The spread is the difference between the price a trader buys and sells. There is a spread in all financial markets. Stocks, bonds, FX all have a price where you can buy and a different price where you can sell. The bid is the price where a trader sells and the offer is where the trader buys. These conventional names are derived from the market maker’s perspective. The dealer buys on the bid and sells on the offer. This is the built in house advantage that a dealer receives. The dealer receives this advantage as payment for the services he provides.

Much information can be derived from the spread. The width of the spread can be seen as a measure of liquidity in the market. If there are many aggressive dealers in the market, then each market maker will be competing to sell at the lowest price and buy at the highest price in order to win your business. Conversely this serves the trader well as he will be able to buy at the lowest price and sell at the highest price. When spreads are wide, liquidity is lacking. Price makers are reluctant to provide a low price at which to buy and a high price at which to sell. These situations occur when surprises hit the market and participants are unsure of what is a fair price to sell and buy. This lack of liquidity generally lasts for only a few seconds after the surprise because aggressive market makers will jump into the market at good levels to win the customer business that is pent-up during the lack of liquidity.

◆ Given problem 1:
Reproduce the passage on trading spreads word for word, beginning at the words "The spread is" and stopping after "services he provides.".
◆ Given problem 2:
Using the passage on trading spreads, answer these:
(a) At which price does the dealer buy, and at which does the dealer sell?
(b) What can the width of the spread be seen as a measure of?
(c) How long does the lack of liquidity after a surprise generally last?

◆ Material shown:
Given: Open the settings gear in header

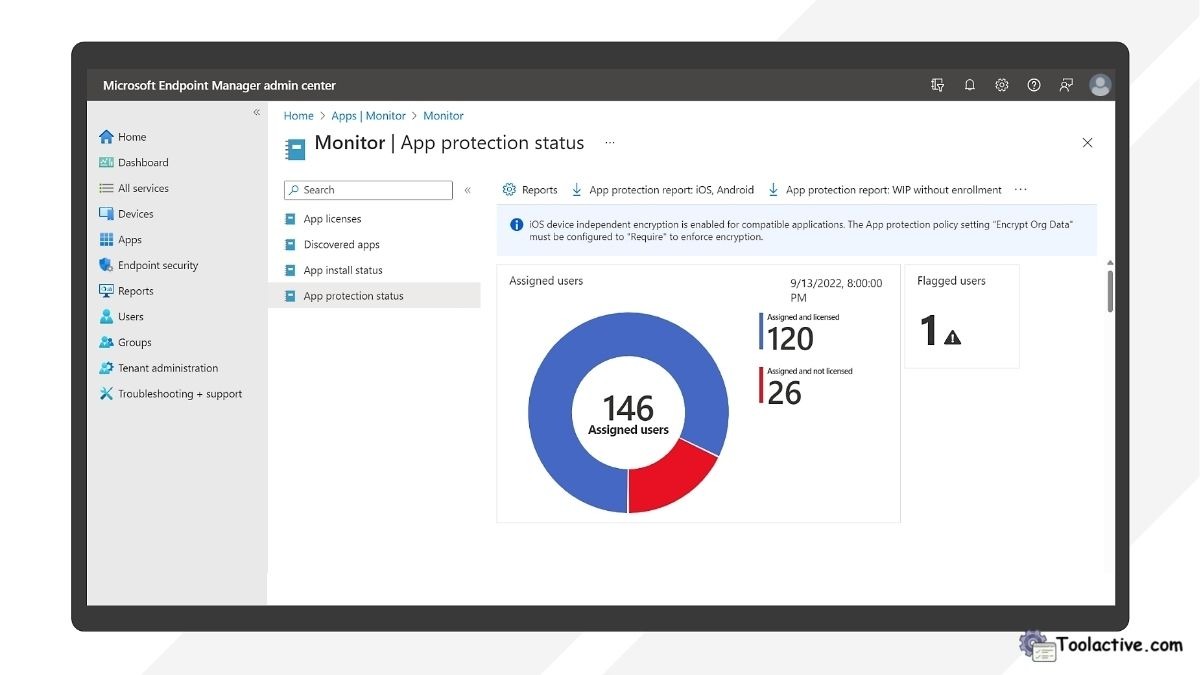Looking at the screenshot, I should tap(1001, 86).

--

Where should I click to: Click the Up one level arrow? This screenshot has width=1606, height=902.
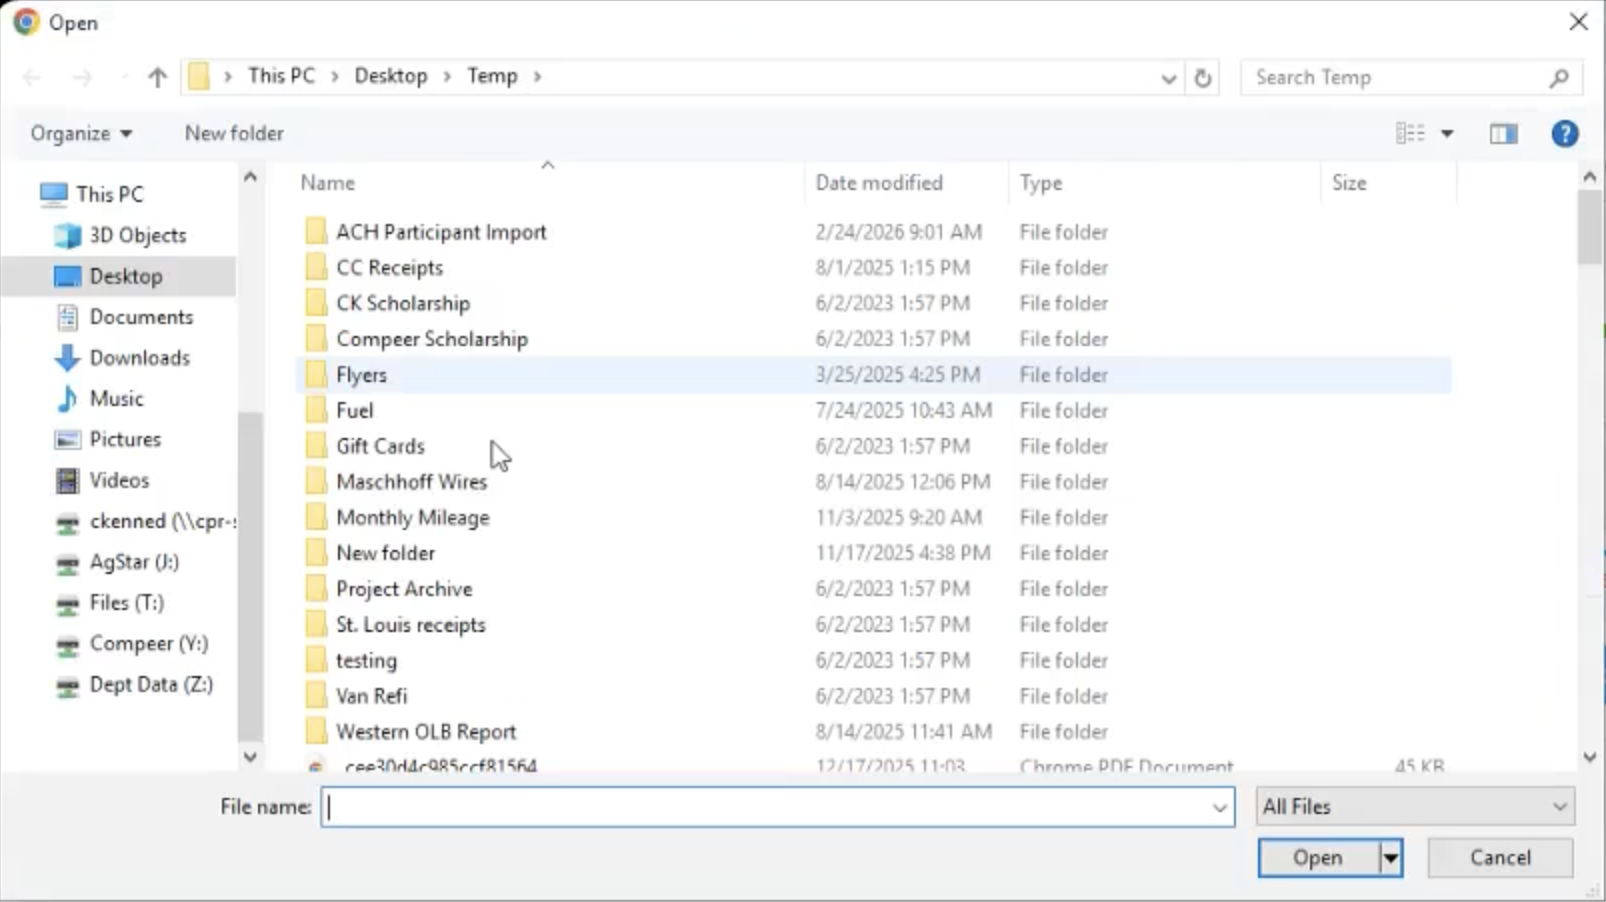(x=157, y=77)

◆ Problem solution 1:
The spread is the difference between the price a trader buys and sells. There is a spread in all financial markets. Stocks, bonds, FX all have a price where you can buy and a different price where you can sell. The bid is the price where a trader sells and the offer is where the trader buys. These conventional names are derived from the market maker’s perspective. The dealer buys on the bid and sells on the offer. This is the built in house advantage that a dealer receives. The dealer receives this advantage as payment for the services he provides.

◆ Problem solution 2:
(a) The dealer buys on the bid and sells on the offer.
(b) Liquidity in the market.
(c) Only a few seconds.